The young quickly detect any dichotomy between the Church and its founder. It seems to them to have lost the ‘smell’ of Christ.
In another Latin American city a crowd of students had just returned from a camp. The Lord had met with them and they glowed with enthusiasm. Several of their friends had been converted. They were so excited that they had even (mistakenly, as I believe) baptized these converts in a river. Now the anticlimax had set in. “Why can’t we form our own university church?” they asked. I had a hard time persuading them to stay in their local churches and to seek to be instruments of reform in God’s hands.
This kind of disaffection is doubtless part of the worldwide revolt against institutional authority. But it is serious among Christians precisely because the Church ought not be the kind of oppressive structure or privileged establishment against which modern youth feel bound to revolt. In the secular world leaders “exercise authority,” Jesus said, but added, “it shall not be so among you.” He came to create a different kind of community, and he initiated a new style—leadership by service.
So the young, with their strong loathing for the inauthentic, quickly detect any dichotomy between the Church and its founder. Jesus has never ceased to attract them. They see him as the radical he was, impatient with the traditions of the elders and the conventions of society, a merciless critic of the religious establishment. They like that. But the Church? Somehow it seems to them to have lost the “smell” of Christ. So many vote—with their feet. They get out.
Is it possible, then, to spell out what the Church’s priorities should be? Here is my own list. First, we need a preaching and teaching ministry that faithfully expounds the text of Scripture at the same time it relates to the burning issues of the day. Evangelical preaching tends to be biblical but not contemporary, liberal preaching contemporary but not biblical. Why must we polarize? It is the combination of the two that is so powerful. It is a rare phenomenon.
Secondly, we need a warm, caring, supportive fellowship. Young people hunger for the authentic relationships of love. Hobart Mowrer, emeritus professor of psychiatry in the University of Illinois and well known critic of Freud, though by his own profession neither a Christian nor a theist, once described himself as having “a lover’s quarrel with the Church.” Asked what he meant by this, he replied that the Church had failed him when he was a teenager and continued to fail his patients today. How? “Because the Church has never learned the secret of community,” he said. Unfair perhaps, because some churches are genuine communities. But it was his opinion, which was born no doubt of bitter experience. I think it is the most damaging criticism of the Church I have ever heard.

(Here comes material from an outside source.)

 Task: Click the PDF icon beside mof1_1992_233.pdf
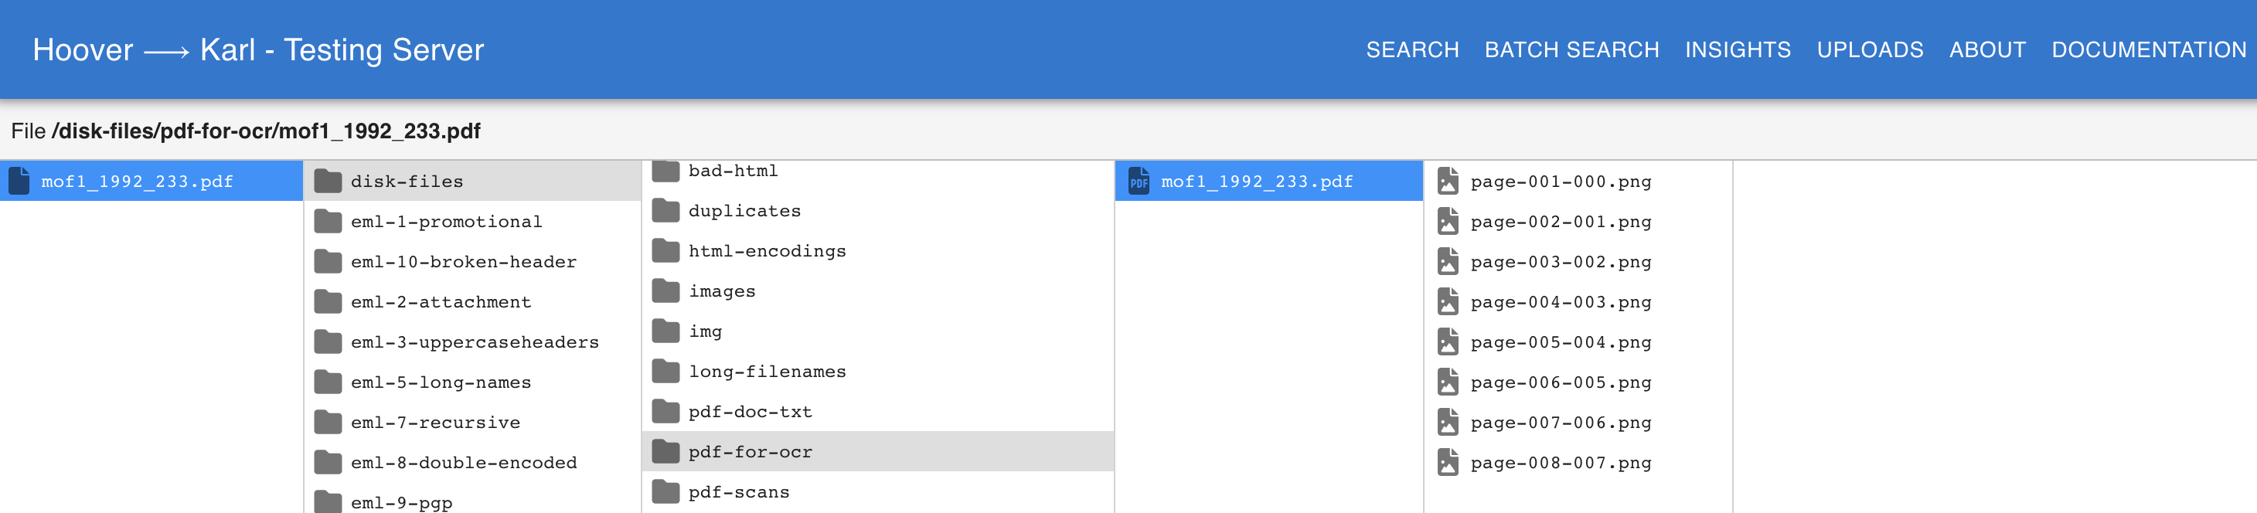pos(1138,181)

Thirdly, we need worship services that express the reality of the living God and joyfully celebrate Jesus Christ’s victory over sin and death. Too often routine supplants reality, and the liturgy (if any) becomes lugubrious. I think public worship should always be dignified, but it is unforgivable to make it dull. “The longer I live,” said the late Archbishop Geoffrey Fisher, “the more convinced I am that Christianity is one long shout of joy.” He was right. And the joy of worship needs to be more uninhibited than is customary, at least in some of our more stolid historic denominations.
The signs of spiritual renewal are exactly the characteristics of the newborn Church on the day of Pentecost.
Fourthly, we need an outreach into the secular community that is imaginative, sensitive, and compassionate. The true eccentricity of the Church is seen when it turns toward the world. Such an outgoing concern would combine evangelism and social action and would overcome the sterile polarity that has developed between the two. It would insist that if faith without works is dead, then good news without good works lack credibility. It would also involve a renunciation of “clericalism,” that is, the clerical suppression of the laity. Instead, all the members of the body of Christ would be active, their different ministries determined by their different gifts.
As I have thought about these four major signs of spiritual renewal in the Church, I have been struck that they were exactly the characteristics of the newborn Church on the day of Pentecost. Those first spirit-filled Christians “devoted themselves to the apostles’ teaching and fellowship, to the breaking of bread and the prayers … And the Lord added to their number day by day those who were being saved” (Acts 2:42, 47, RSV). Wherever the Holy Spirit is present in power, the Church is always characterized by an apostolic doctrine, a loving fellowship, a joyful worship, and a continuous evangelism.